25. あらゆる分野におけるジェンダーチェックを進め、ジェンダーバランスの確保に取り組みます。地方連合会やNPOと連携し、地域の男女平等実現にむけた政策提言、政策評価などに取り組み、審議会などへの女性の30%以上の登用、自治体内部の女性職員育成・登用に取り組みます。また、国・地方議会の女性議員の拡大に地方連合会とともに取り組みを強めます。
(以上、【地域男女平等政策の展開】より再掲)
26. 改正均等法に基づき、セクシュアル・ハラスメント防止対策を着実に進めるため、防止計画・指針の策定に関わる啓発、研修の充実、相談窓口の設置を自治体に求めます。

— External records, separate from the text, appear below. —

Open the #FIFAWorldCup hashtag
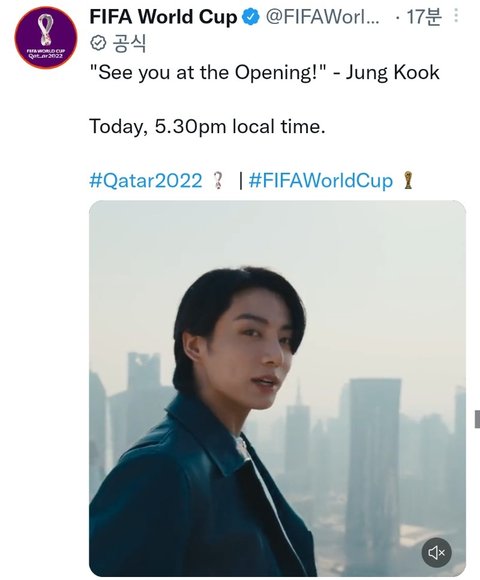321,181
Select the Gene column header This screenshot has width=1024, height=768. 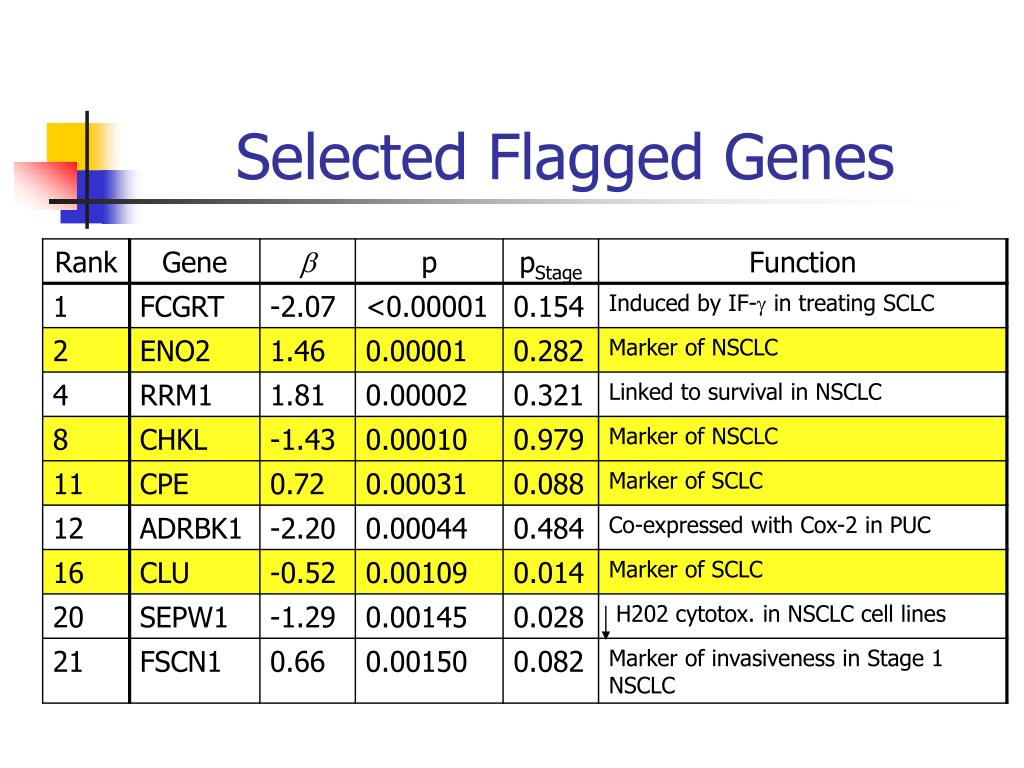click(x=195, y=263)
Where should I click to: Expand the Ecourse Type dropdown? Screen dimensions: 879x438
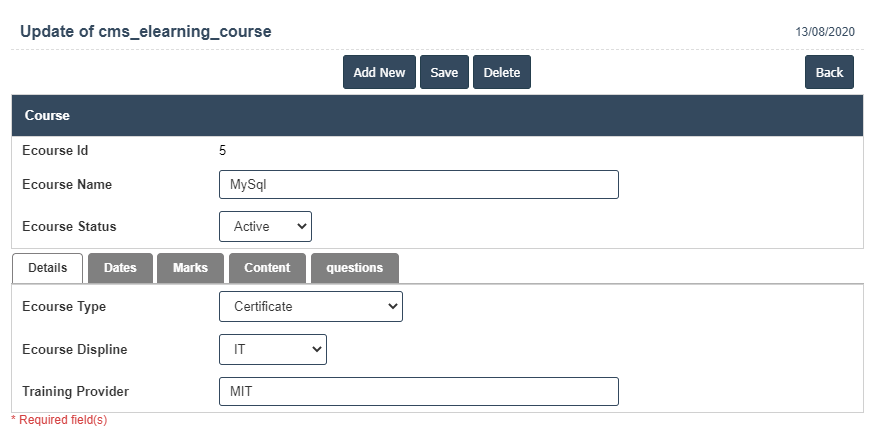tap(310, 307)
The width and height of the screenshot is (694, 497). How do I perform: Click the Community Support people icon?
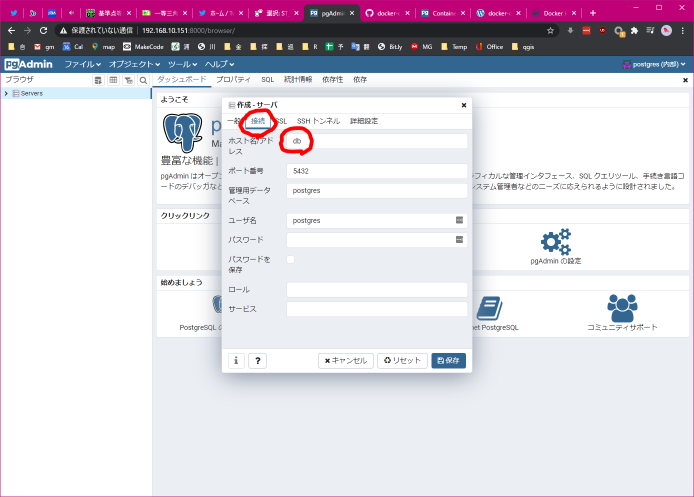click(623, 308)
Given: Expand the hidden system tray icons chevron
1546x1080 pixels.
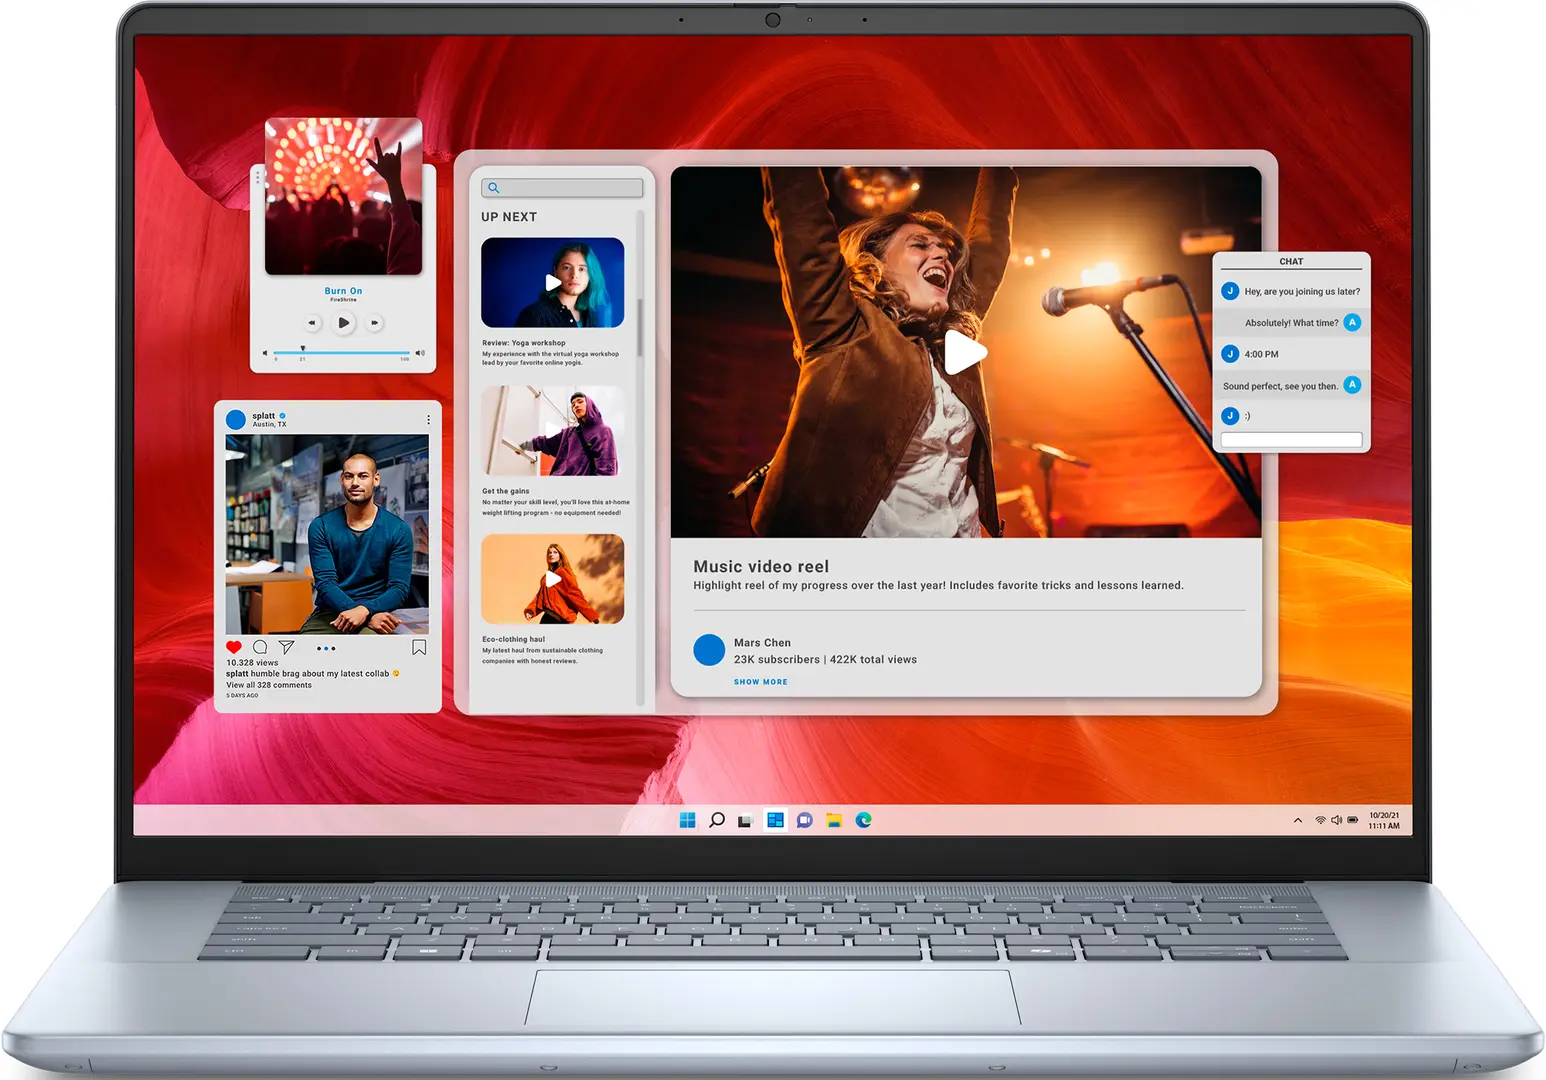Looking at the screenshot, I should [1298, 820].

27. 改正「配偶者からの暴力の防止及び被害者の保護に関する法律」を踏まえ、被害者に対する都道府県・市町村の保護・支援体制の強化に取り組みます。とくに、努力義務とされた市町村の被害者保護の基本計画策定や相談支援センターの強化に取り組みます。
28. 人身売買(トラフィッキング)は、国連の人身売買禁止議定書と刑法に定めた人身売買罪に基づき、未然防止策を強化し、人権に配慮した被害者の保護と帰国、再定住までをフォローするよう求めます。このため、婦人相談所における母国語通訳や日常生活支援、健康支援等の支援体制の整備に取り組みます。
29. 女性の性と生殖に関わる自己決定の権利(リプロダクティブ・ヘルス・ライツ)に基づいた母体保護法の改正および刑法の堕胎罪の廃止を求めます。

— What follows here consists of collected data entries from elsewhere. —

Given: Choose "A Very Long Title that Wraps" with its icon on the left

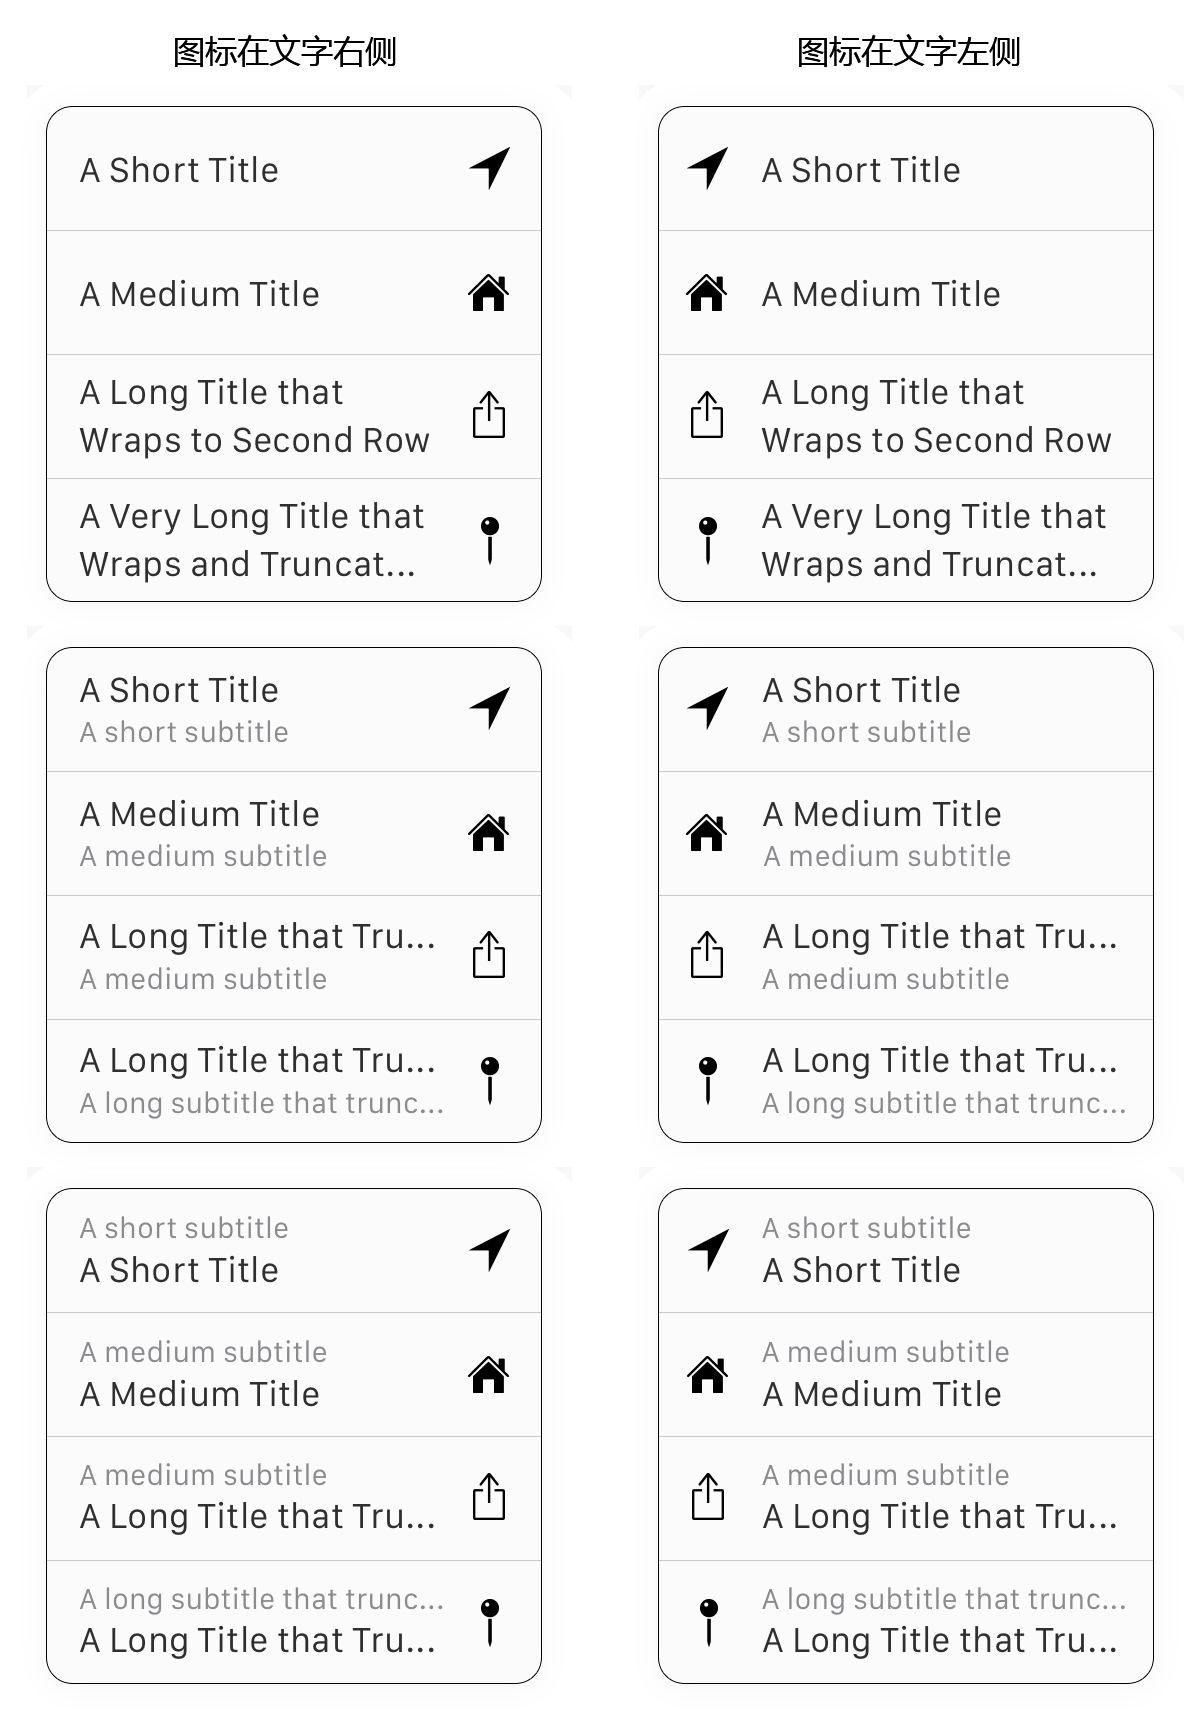Looking at the screenshot, I should [x=906, y=540].
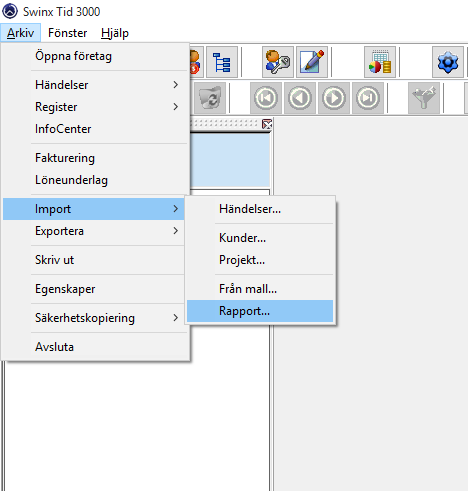Expand the Register submenu

(94, 107)
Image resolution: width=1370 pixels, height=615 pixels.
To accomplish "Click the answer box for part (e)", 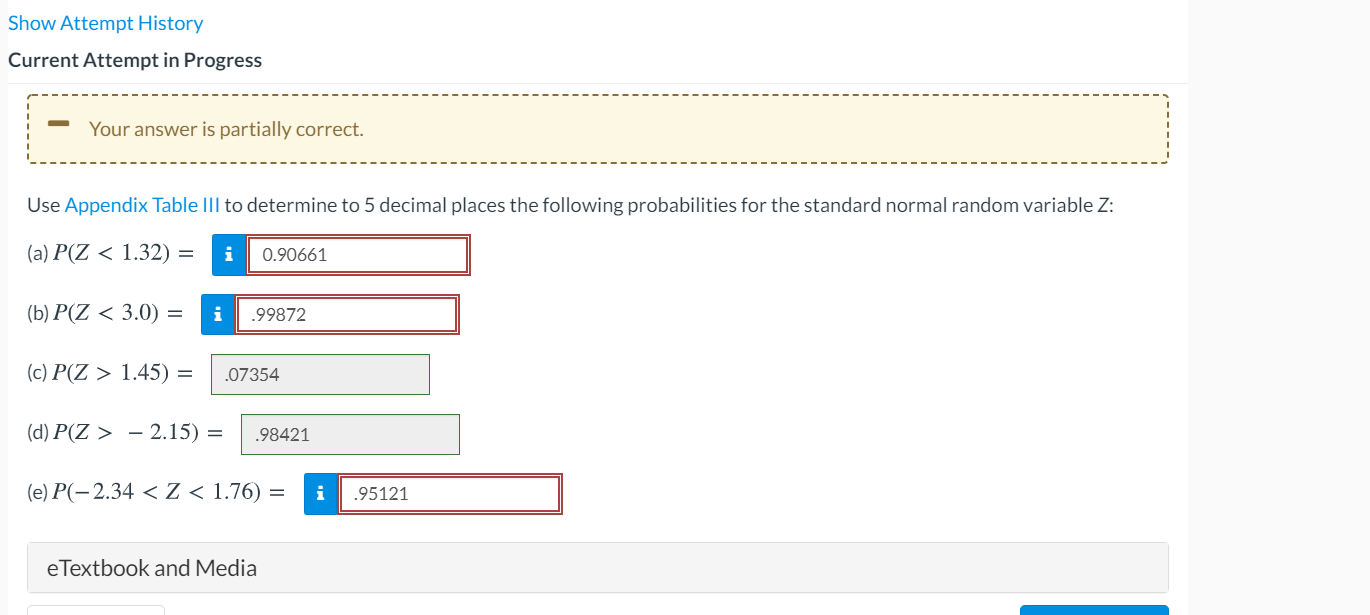I will point(450,493).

30. 夫婦別姓の選択・同姓から別姓への転換が可能となる民法第750条の改正、事実婚、同性愛者の基本的人権の保障にむけた法制度の改正など、多様なあり方を認めあう共生社会づくりにむけた取り組みを進めます。(以上、【性差別と暴力をなくす取り組み】より再掲)
31. 地方議会におけるバックラッシュの動きに対し、地方連合会や民主団体との連携をはかり、地域政策における真の男女平等を求める取り組みを進めます。
【国際的な活動における男女平等の推進】
32. ワークルールの改善、男女平等、均等待遇の推進などILO条約等国際条約の批准および遵守の取り組みを強めます。
(【公正労働基準の確立】より再掲)
33. アムネスティ・インターナショナルなどと連携し、人権や平和、地球環境保全、開発の犠牲となりがちな女性や子どもの支援など国際人権問題に取り組みます。
(【人権を守る連帯活動の取り組み】より再掲)
34. PSI規約に基づき、あらゆるレベルでの男女平等参画(ジェンダー・メーンストリーミング)をめざします。女性委員会活動の強化とジェンダー監査手法の導入により、女性の組合活動への積極的な参画、雇用における男女間格差の解消にむけて、同一価値労働・同一賃金(ペイエクイティ)と均等待遇実現運動に取り組みます。